Fred Karger, the openly gay, Jewish, former 2012 Republican presidential candidate, also reacted strongly.  “No matter what you think of the nuclear deal with Iran, Mike Huckabee crossed the line by comparing it to the Holocaust. Huckabee will say anything to try and stay relevant while he also tries to divert attention away from the host of problems he faces in his campaign for president,” Karger said in an email. Karger has created a SuperPAC to look into Huckabee’s campaign and character.

Huckabee [self-appointed] entitlement to co-opt the Holocaust comes from his many years as a tour guide to Israel with the “Israel Experience With Mike Huckabee”—a favorite with evangelical Christians awaiting Armageddon.

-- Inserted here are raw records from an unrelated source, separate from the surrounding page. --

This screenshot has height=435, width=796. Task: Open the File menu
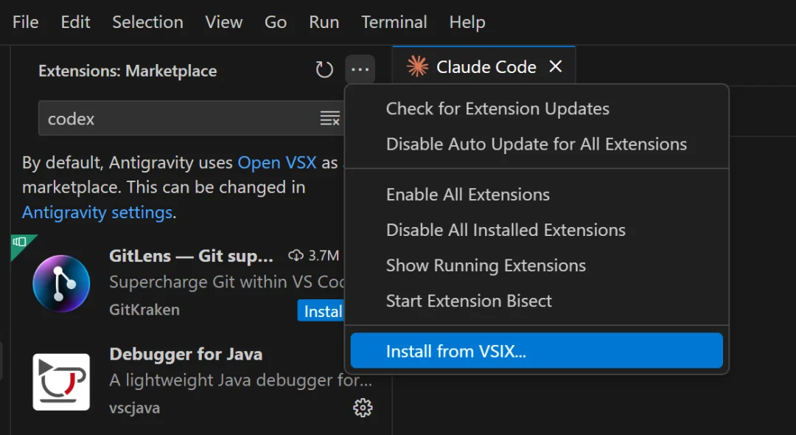click(25, 22)
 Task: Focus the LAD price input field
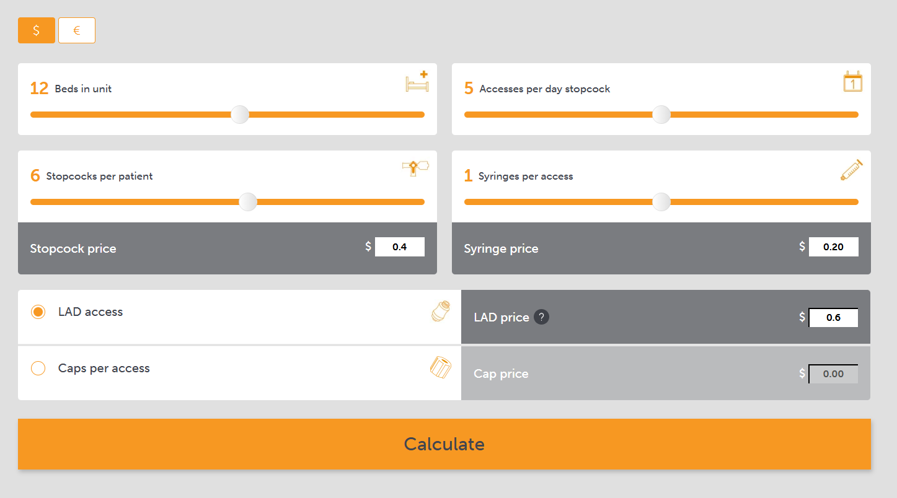(x=834, y=317)
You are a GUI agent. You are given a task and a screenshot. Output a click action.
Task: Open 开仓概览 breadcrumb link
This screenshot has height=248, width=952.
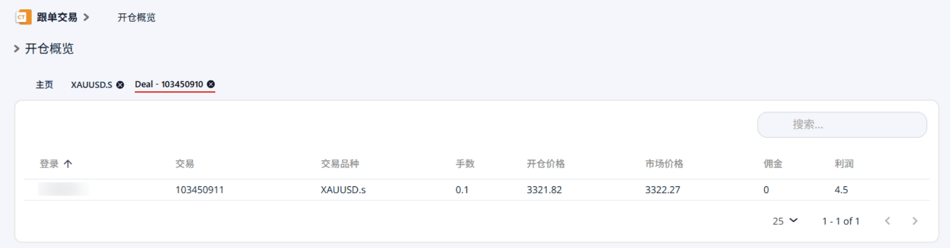click(x=136, y=17)
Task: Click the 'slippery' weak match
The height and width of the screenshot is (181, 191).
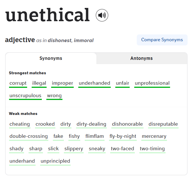Action: pos(74,149)
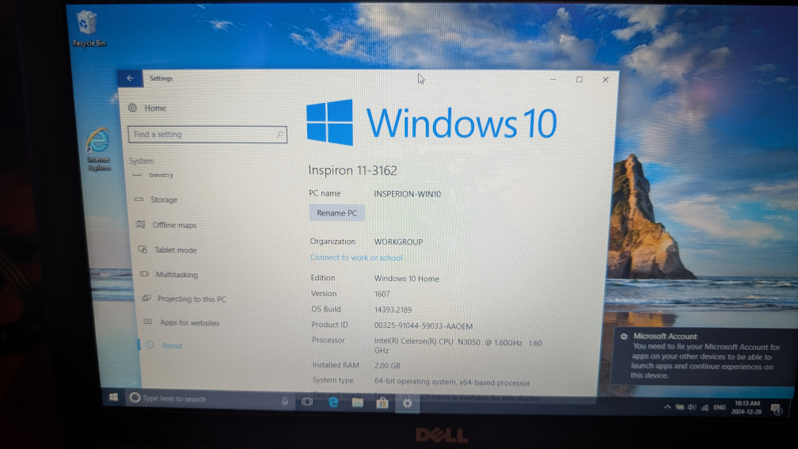The image size is (798, 449).
Task: Open the Recycle Bin desktop icon
Action: click(x=87, y=27)
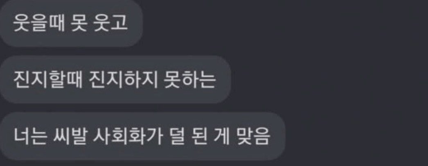
Task: Select the word '진지하지' in second message
Action: point(124,80)
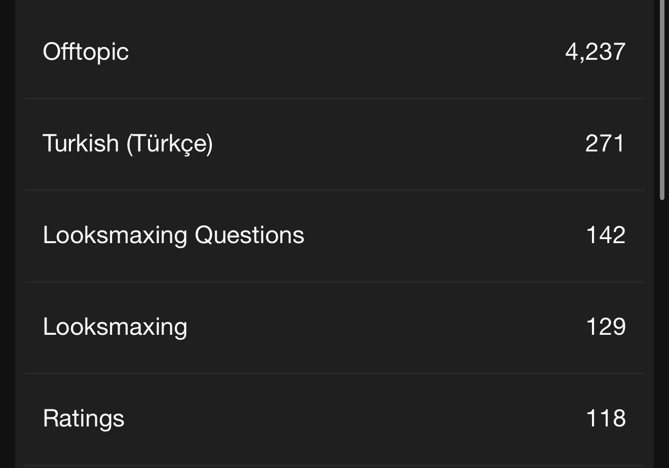The image size is (669, 468).
Task: Click the word Turkish in the list
Action: point(80,143)
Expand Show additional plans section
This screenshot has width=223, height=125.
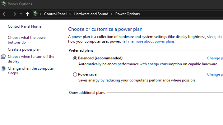87,93
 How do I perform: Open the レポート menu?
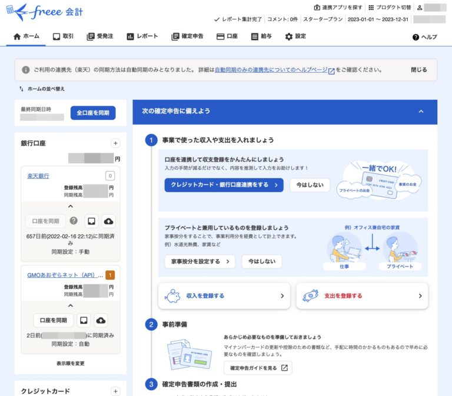[142, 36]
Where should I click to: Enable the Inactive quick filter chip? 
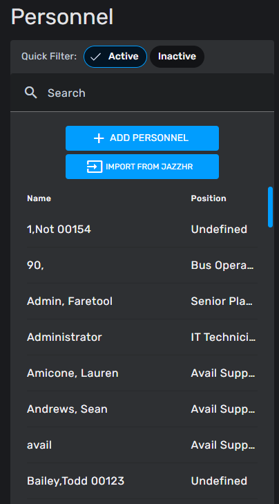point(177,57)
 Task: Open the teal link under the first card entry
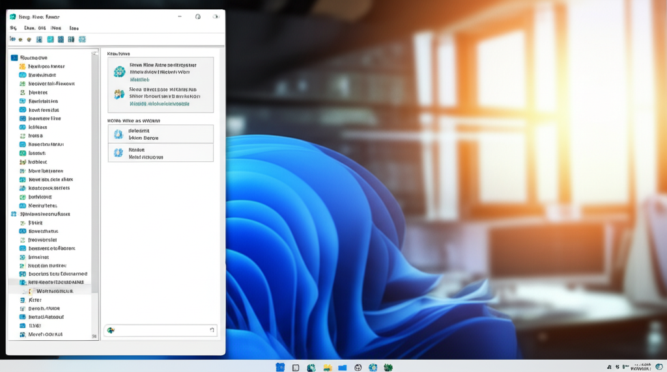point(139,79)
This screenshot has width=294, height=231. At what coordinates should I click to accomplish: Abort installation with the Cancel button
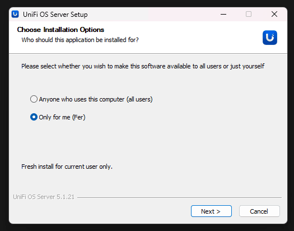coord(259,211)
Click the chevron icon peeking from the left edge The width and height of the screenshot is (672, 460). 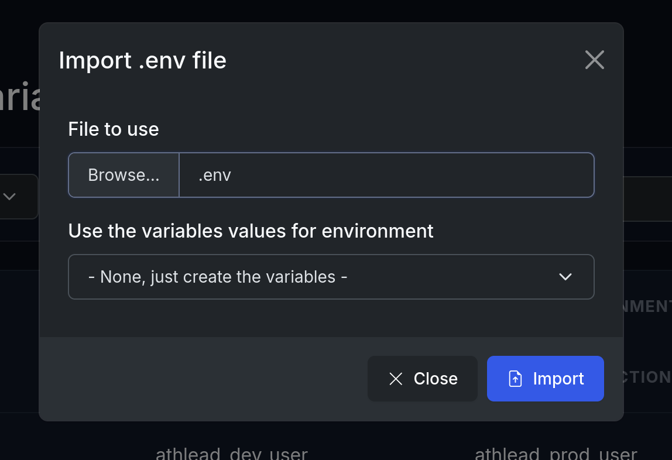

Baptist minister Mike Huckabee is pledging to listen to God and not the “false prophets” if he is elected president—which begs the question of what he might do militarily to hasten Armageddon. But Huckabee’s Christian warrior message can be confusing. 

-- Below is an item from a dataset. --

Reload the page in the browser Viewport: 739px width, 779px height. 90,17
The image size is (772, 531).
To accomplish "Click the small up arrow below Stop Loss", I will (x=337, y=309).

But in light of his comments about having been to Auschwitz as a tourist—I have stood at that oven door. I know exactly what it looks like.”—it is perhaps useful to consider Huckabee’s support for Mel Gibson, whom Huckabee thinks should be forgiven for what many perceived as anti-Semitic comments and attitudes, which Gibson may have inherited from his father, a religious zealot who said the Holocaust never happened.

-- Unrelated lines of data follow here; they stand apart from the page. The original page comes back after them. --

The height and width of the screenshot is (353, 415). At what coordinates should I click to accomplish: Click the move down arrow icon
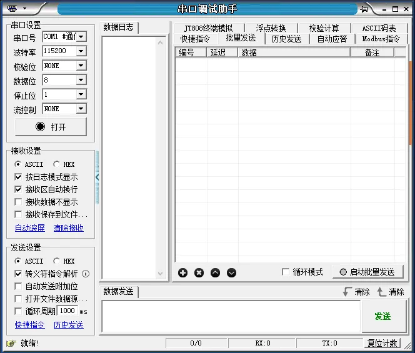pyautogui.click(x=231, y=272)
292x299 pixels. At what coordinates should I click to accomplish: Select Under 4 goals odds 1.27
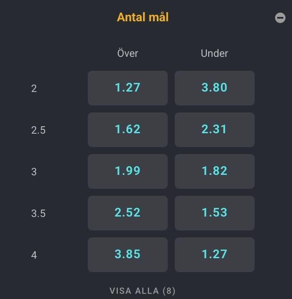pos(214,255)
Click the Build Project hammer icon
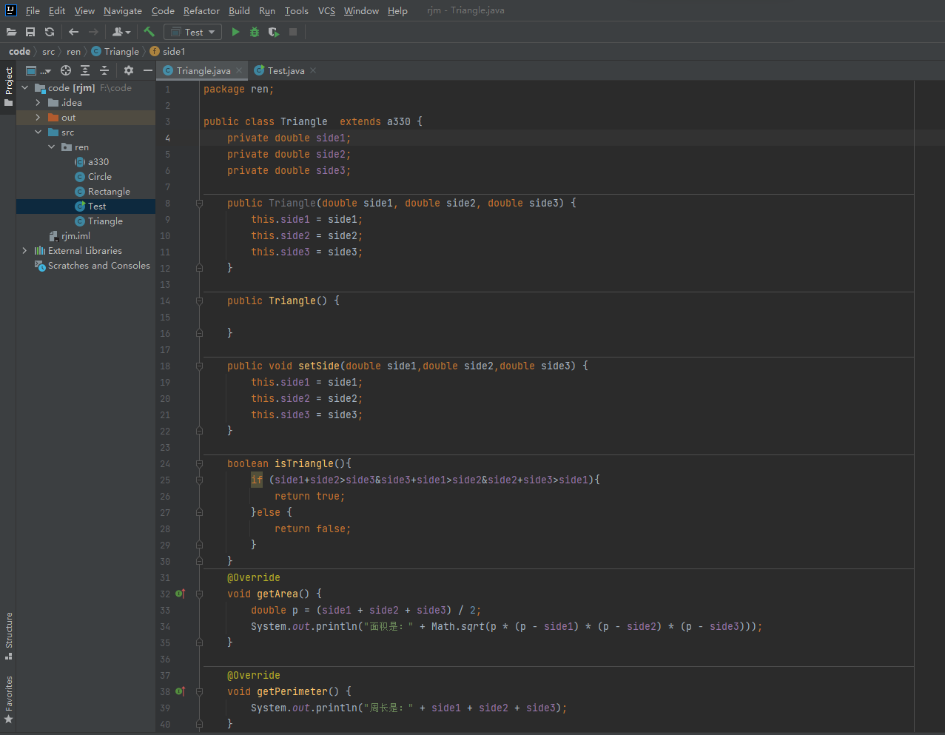 click(149, 32)
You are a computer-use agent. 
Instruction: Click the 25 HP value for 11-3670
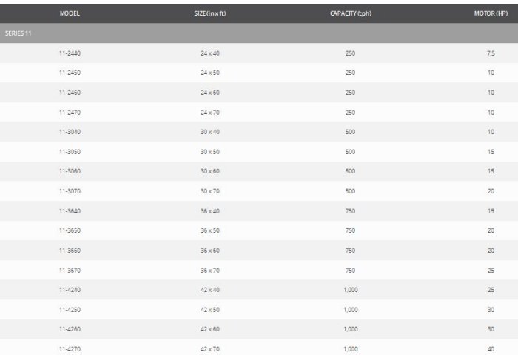(x=490, y=270)
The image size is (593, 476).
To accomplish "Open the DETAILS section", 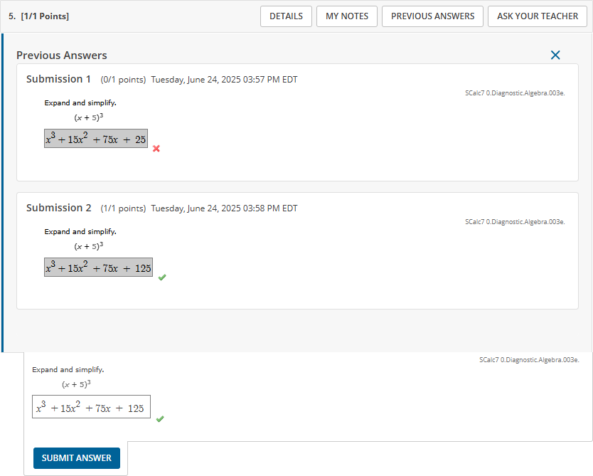I will (x=286, y=16).
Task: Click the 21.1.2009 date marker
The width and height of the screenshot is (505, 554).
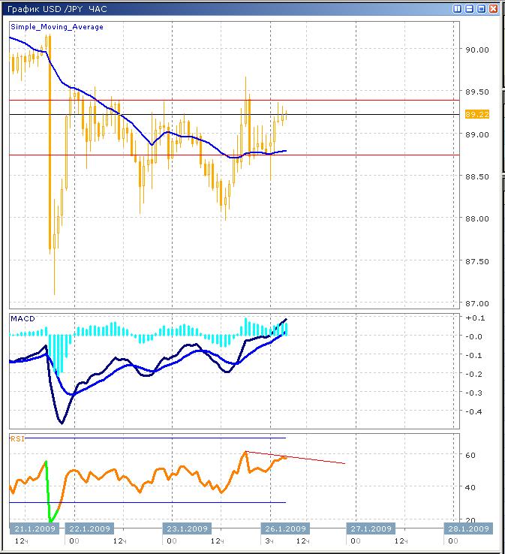Action: point(32,528)
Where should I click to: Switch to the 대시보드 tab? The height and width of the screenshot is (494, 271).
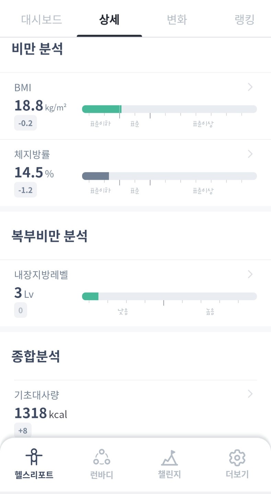pyautogui.click(x=42, y=20)
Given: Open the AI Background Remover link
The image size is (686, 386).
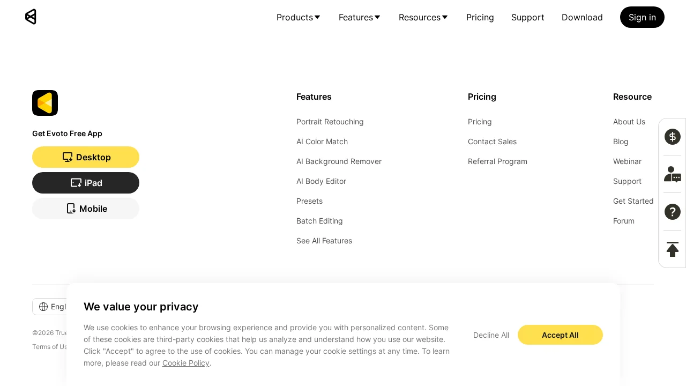Looking at the screenshot, I should (339, 161).
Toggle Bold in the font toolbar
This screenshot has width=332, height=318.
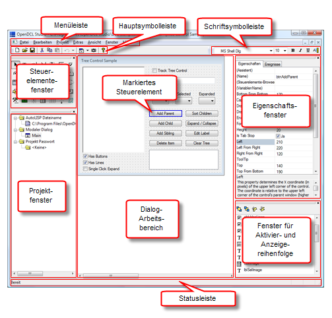pyautogui.click(x=293, y=50)
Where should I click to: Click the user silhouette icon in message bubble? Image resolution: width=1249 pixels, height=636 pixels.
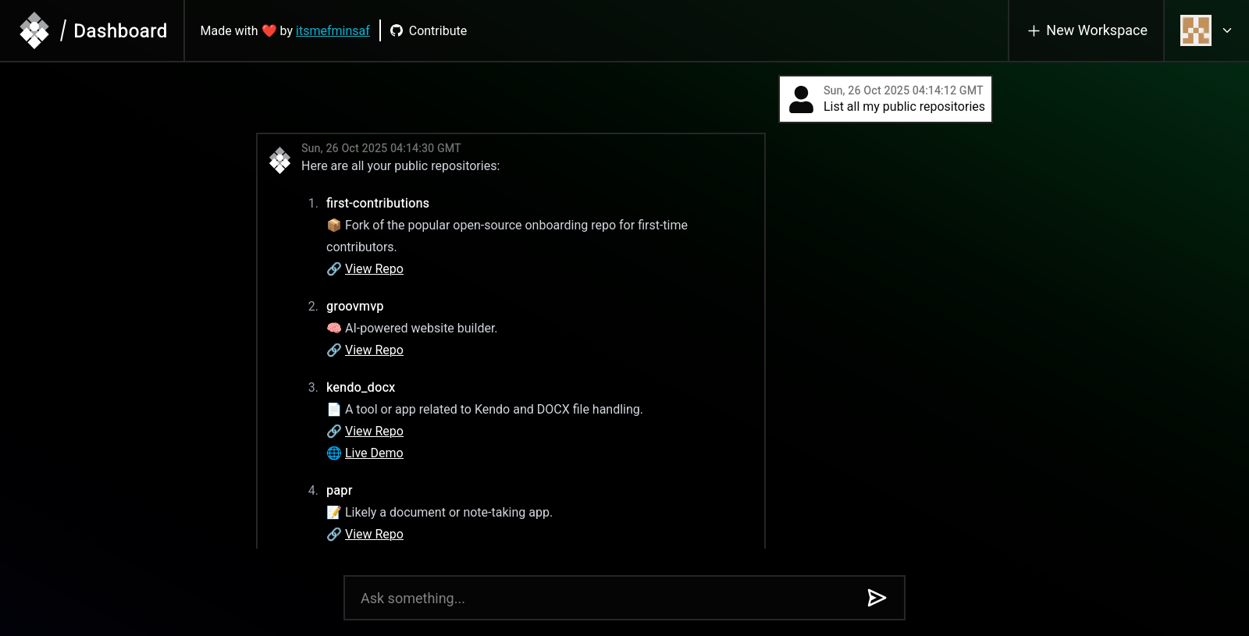801,99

[I]t is Huckabee—the presidential candidate who has seen “the door of the oven”—who fails to understand that Gibson’s film The Passion of the Christ is controversial precisely for its dangerous depiction of Jews. Here’s an excerpt from one Jewish review:

“For Jews who have used this movie to confirm their conviction that Christians will always hate Jews, Gibson has perpetrated an unforgivable crime that negates one of the most remarkable acts of communal religious repentance in history. The Second Vatican Council acknowledged the sin of the Church for almost 2000 years in blaming the Jews for the death of Jesus. Neither the Jews of that generation or of those to come, they decreed, bear any guilt for deicide. In 1988, the Vatican published Criteria for the Evaluation of Dramatizations of the Passion, with a list of nine points that any future depictions of Passion Plays are to use as guides. Gibson’s movie ignores every one of them.

This is the true offense about the “door of the oven” comment: Christian extremist Mike Huckabee believes he has the right to talk about the Holocaust while passionately loving a film that portrayed Jews as Hitler and his Nazi Party saw them.